Supplied text:
This is all good. So back to the question.

In a world in which drama producers can package great scripts, the best showrunners and top talent directly with a US agent, does the distributor become redundant? Or at the very least, should they forego commission?

In short, a big fat no. I haven’t encountered too many producers refusing to acknowledge distributors’ commission. Nor do I see distributors coining it at the expense of the budget just for answering the phone. The world we inhabit sits between these two points – an ever-more complex and nuanced funding landscape in which producers often lead a US coproduction pitch, working hand-in-glove with distributors.

Sky ventured into Nordic Noir with Fortitude

Meanwhile, distributors are called upon to underwrite the full production budget until a coproducer is secured. It is a relationship of co-dependence that requires both a coherent editorial strategy and skilful management of risk.

With great ideas and big ambition comes the need for scale, and scale can be costly. And while our ambition has increased, broadcast licence fees have not. Gone are the days when a distributor’s advance could be called ‘top-up funding,’ when an advance was exactly that – an advance against distribution rights, giving rights holders an immediate upside: the unmitigated joy of back-end revenues.

Today, a distributor’s advance is required for core production funding, underwriting up to 60% of a budget. For this reason alone, the distributor will not become redundant any time soon.

The level of risk currently on the books of major distributors around the world is no small matter. Last year, I voiced my concern that the business of drama coproduction funding could be approaching sub-prime – the point beyond which the market cannot sustain the debt and we are unable to recoup those eye-watering deficits.

Thankfully, my miserabilist prophesy has yet to materialise. But I still believe the spectre of sub-prime will continue to haunt us if we do not act strategically, and in collaboration.

For me, this requires a flexible approach to financing. The emergence of global OTT commissioning agreements has not killed traditional international distribution, as some would have you believe.

Global work-for-hire deals from the likes of Netflix are an addition to, not a replacement for, traditionally deficit-funded content. In fact, I am keen to adopt other new forms of funding, especially from partners who do not need to recoup from international sales and derive their commercial benefit from elsewhere in the value chain.

But this is about much more than money. A good distributor will eke out every sale from every window, have great working relationships with buyers you’ve never heard of, in countries you barely knew existed and handle an infinite number of international deliverables and tech specs. They will sweat your asset tirelessly and deal with the kind of conversation I opened with, the “up-at-dawn, pride-swallowing siege” of rejection (thank you Jerry Maguire), when one’s pitching technique descends into begging and the prospect of six noughts after US$1 spirals into one fat nothing.

We do it because, like you, we love TV and we love great storytelling. Admittedly, we would like to make some money in the process. But this is not the time to cut each other out of a deal. We need each other more than ever.

today's correspondent

Jane Millichip Managing Director Sky Vision

Since taking over at Sky Vision in 2013, Jane has steered the business to tenfold growth, acquiring stakes in seven production businesses in the UK and the US and overseeing the expansion of the distribution business into high-end dramas and entertainment.

Prior to Sky Vision, Jane was MD at Zodiak Rights and COO of RDF Rights. Jane has performed senior roles across all sectors of the television business; including senior commissioning editor at Living TV and MD of New Zealand’s largest production business, South Pacific Pictures, where she also executive produced the entertainment and factual slate.

Extracted information:
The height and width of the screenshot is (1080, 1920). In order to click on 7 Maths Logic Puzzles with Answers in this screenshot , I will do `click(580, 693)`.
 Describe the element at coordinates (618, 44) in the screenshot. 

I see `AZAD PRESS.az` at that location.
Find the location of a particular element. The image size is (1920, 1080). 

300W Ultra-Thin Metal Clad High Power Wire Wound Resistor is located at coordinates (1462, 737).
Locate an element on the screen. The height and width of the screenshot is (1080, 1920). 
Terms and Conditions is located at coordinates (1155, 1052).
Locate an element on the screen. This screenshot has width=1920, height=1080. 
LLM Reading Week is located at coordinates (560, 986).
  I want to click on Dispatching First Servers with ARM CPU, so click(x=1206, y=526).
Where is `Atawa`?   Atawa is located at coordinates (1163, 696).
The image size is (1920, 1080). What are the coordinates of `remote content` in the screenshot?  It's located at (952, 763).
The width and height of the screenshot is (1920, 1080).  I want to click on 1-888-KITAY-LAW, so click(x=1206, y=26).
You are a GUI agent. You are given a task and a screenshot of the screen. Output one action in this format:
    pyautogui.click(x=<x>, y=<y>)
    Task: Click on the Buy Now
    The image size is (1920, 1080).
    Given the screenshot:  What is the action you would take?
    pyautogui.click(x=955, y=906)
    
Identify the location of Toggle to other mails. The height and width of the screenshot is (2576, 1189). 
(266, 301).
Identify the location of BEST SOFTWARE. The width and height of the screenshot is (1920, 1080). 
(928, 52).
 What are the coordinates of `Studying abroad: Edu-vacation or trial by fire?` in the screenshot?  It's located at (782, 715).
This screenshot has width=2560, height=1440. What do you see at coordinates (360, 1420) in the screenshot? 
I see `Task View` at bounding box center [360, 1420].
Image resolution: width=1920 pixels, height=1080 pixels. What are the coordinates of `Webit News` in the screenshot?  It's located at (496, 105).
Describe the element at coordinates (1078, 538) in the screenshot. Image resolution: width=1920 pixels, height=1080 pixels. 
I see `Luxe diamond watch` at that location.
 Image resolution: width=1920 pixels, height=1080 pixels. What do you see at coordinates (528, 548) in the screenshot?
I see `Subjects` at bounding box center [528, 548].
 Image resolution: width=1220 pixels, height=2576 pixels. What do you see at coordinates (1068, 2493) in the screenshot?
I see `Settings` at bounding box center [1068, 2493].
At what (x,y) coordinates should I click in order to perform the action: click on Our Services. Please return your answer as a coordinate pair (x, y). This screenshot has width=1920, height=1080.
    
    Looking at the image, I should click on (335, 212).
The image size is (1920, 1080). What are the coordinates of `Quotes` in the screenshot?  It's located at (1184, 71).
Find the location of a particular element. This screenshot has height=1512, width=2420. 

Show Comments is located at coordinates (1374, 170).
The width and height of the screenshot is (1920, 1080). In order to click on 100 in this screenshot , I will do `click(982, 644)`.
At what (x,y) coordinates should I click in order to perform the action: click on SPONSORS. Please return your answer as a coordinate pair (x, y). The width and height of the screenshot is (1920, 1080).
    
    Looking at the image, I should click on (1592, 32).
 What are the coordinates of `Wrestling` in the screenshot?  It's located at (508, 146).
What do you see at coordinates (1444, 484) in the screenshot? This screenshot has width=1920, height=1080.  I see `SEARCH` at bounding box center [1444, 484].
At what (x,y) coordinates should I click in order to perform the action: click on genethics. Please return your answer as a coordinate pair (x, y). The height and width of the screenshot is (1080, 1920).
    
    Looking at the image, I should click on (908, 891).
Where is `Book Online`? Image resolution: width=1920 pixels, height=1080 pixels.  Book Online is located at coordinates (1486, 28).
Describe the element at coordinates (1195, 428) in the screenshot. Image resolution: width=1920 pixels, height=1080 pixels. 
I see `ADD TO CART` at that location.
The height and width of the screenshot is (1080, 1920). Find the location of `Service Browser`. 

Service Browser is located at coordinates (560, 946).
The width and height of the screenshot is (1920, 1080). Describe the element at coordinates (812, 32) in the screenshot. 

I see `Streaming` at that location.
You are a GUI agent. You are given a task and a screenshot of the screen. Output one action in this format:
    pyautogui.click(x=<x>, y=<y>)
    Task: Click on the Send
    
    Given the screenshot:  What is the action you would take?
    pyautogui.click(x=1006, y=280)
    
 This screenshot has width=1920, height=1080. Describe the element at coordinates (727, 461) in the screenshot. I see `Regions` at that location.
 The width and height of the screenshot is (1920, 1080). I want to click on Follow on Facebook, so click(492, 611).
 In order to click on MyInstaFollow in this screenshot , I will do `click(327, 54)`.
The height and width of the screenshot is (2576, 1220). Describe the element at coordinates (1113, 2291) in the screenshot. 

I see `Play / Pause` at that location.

Instructions to follow:
Write out the stretch of the drama-distribution text from "Sky ventured into" through "of back-end revenues." without changing a word.

Written response:
Sky ventured into Nordic Noir with Fortitude

Meanwhile, distributors are called upon to underwrite the full production budget until a coproducer is secured. It is a relationship of co-dependence that requires both a coherent editorial strategy and skilful management of risk.

With great ideas and big ambition comes the need for scale, and scale can be costly. And while our ambition has increased, broadcast licence fees have not. Gone are the days when a distributor’s advance could be called ‘top-up funding,’ when an advance was exactly that – an advance against distribution rights, giving rights holders an immediate upside: the unmitigated joy of back-end revenues.